What the exercise asks -
Restate word for word all of the lines below, with each image left out.

────────────────

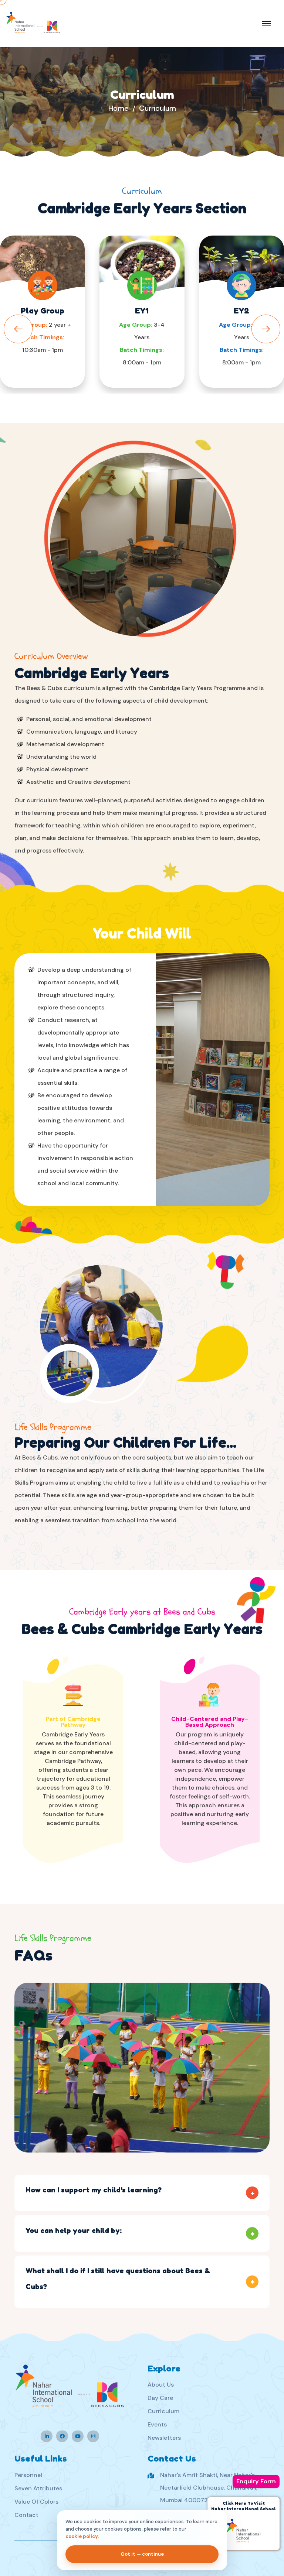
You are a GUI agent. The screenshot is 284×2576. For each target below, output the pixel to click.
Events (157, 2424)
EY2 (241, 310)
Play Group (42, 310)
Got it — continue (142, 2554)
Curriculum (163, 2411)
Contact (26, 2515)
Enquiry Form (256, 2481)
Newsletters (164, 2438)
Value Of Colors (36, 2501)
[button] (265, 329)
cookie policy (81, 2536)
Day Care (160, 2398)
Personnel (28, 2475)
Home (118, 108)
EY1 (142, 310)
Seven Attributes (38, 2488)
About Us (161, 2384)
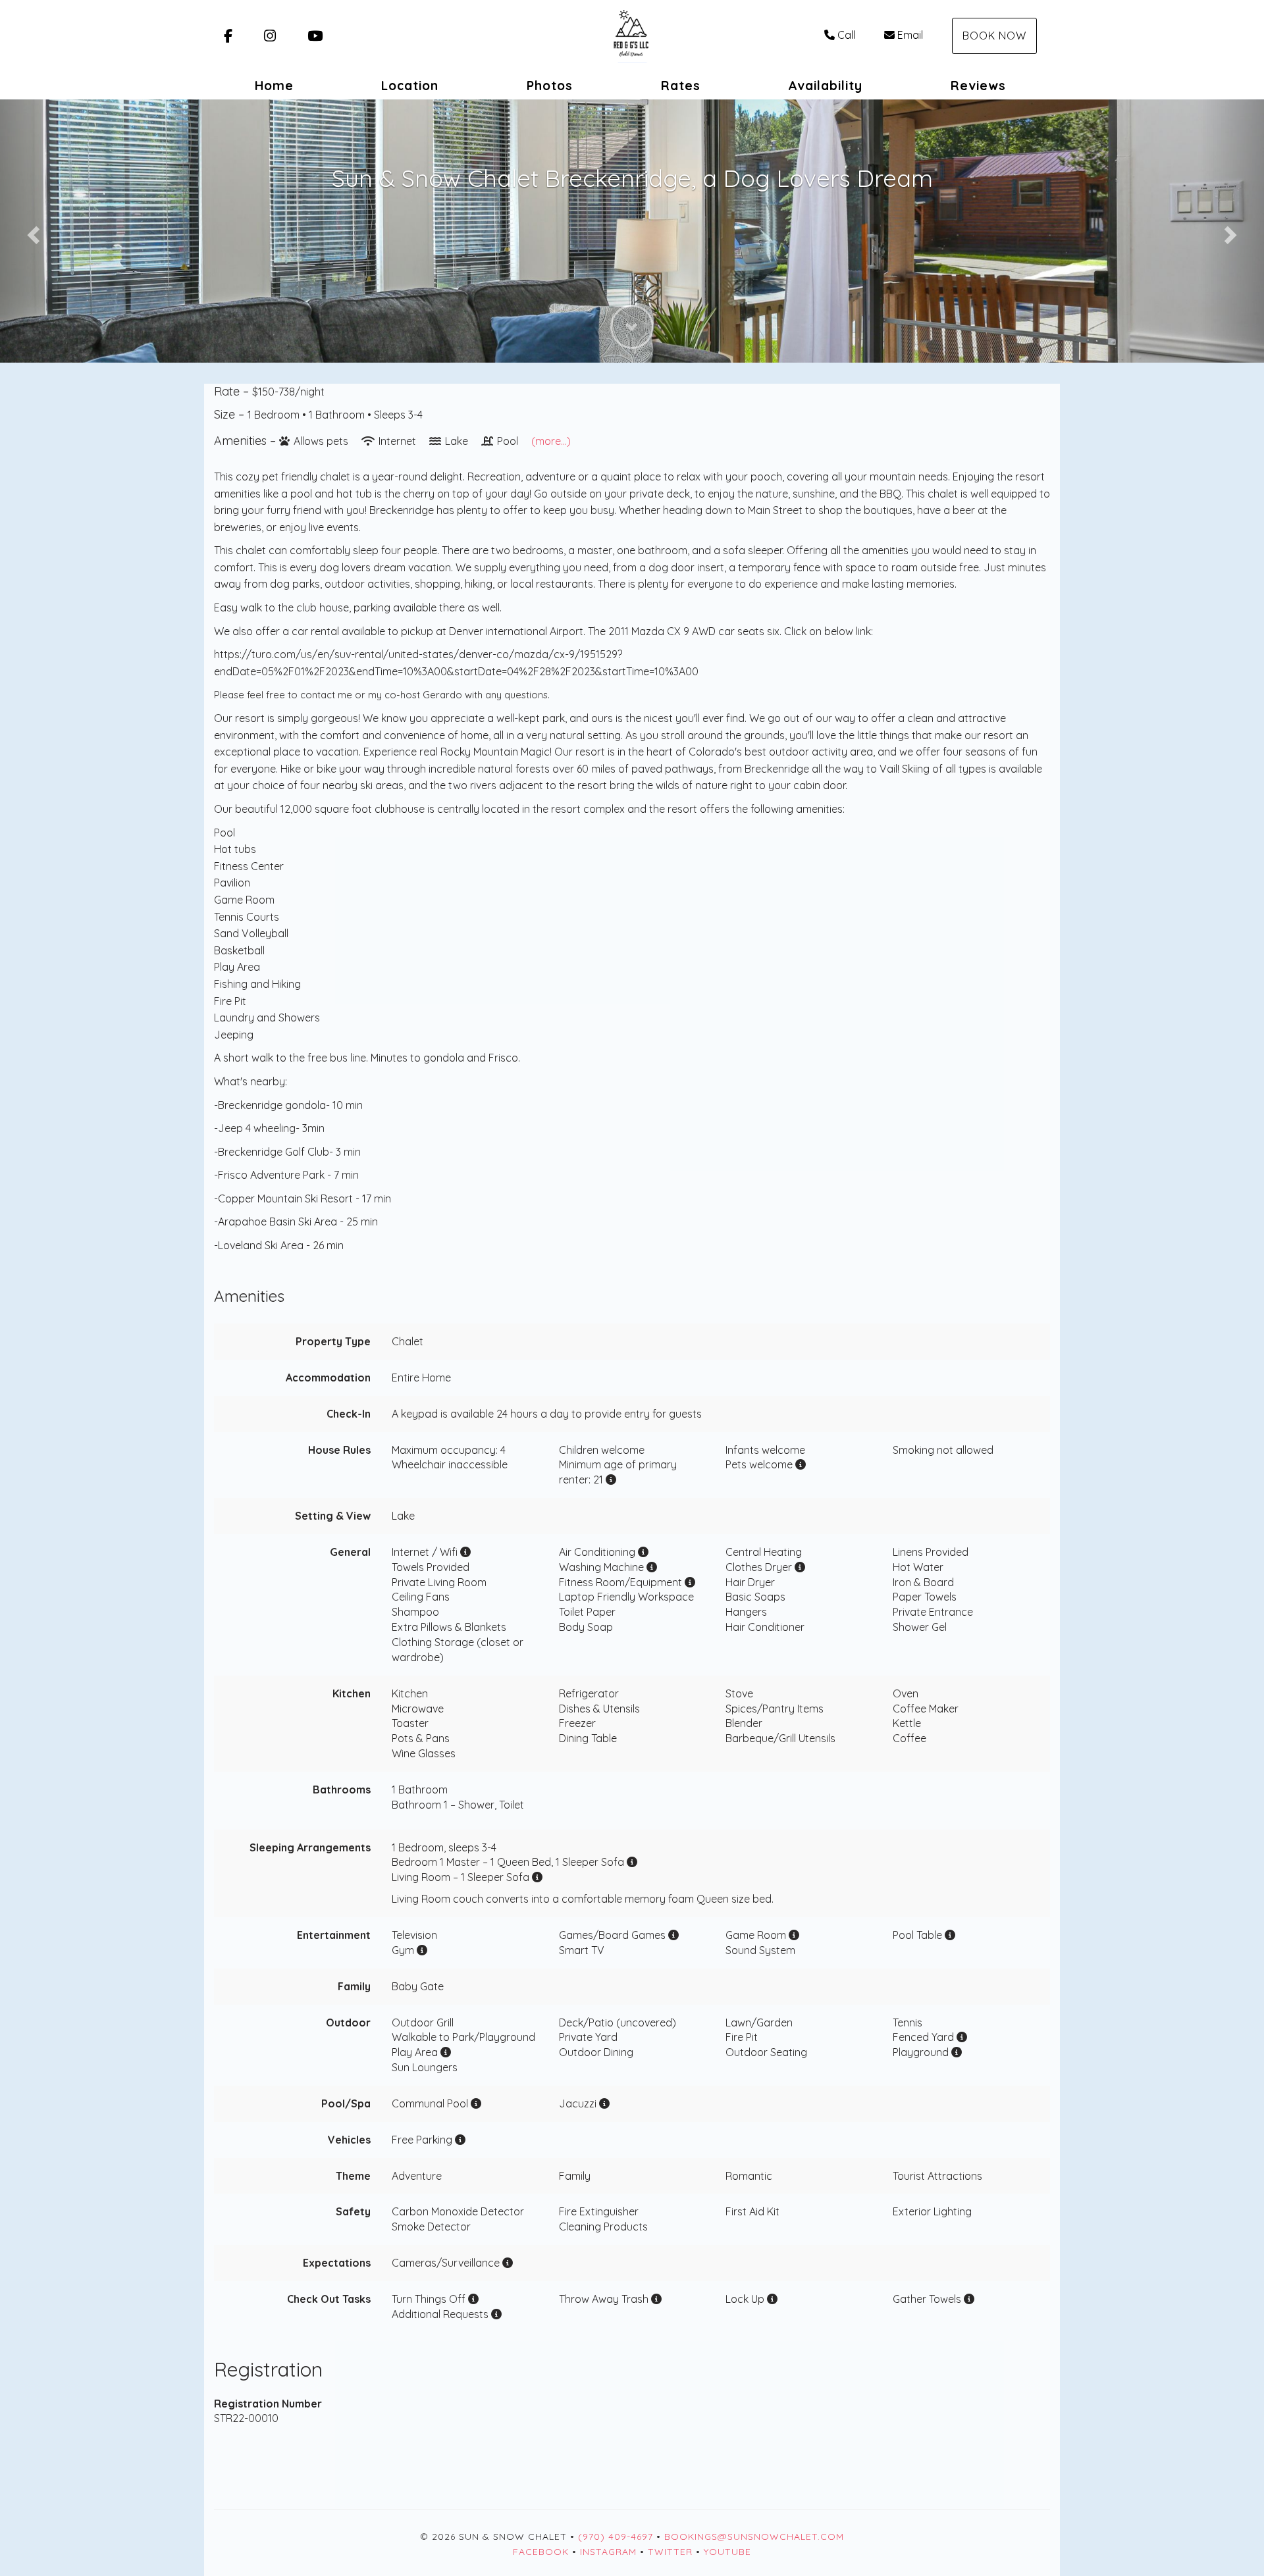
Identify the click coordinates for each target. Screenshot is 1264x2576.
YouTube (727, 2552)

────────────────

Output for this exercise -
You are a GUI agent. The screenshot is 284×2576. For each target below, output the pixel to click.
Events (157, 2424)
EY2 (241, 310)
Play Group (42, 310)
Got it — continue (142, 2554)
Curriculum (163, 2411)
Contact (26, 2515)
Enquiry Form (256, 2481)
Newsletters (164, 2438)
Value Of Colors (36, 2501)
[button] (265, 329)
cookie policy (81, 2536)
Day Care (160, 2398)
Personnel (28, 2475)
Home (118, 108)
EY1 (142, 310)
Seven Attributes (38, 2488)
About Us (161, 2384)
Identify the click coordinates for each target. Screenshot is 1264x2576.
YouTube (727, 2552)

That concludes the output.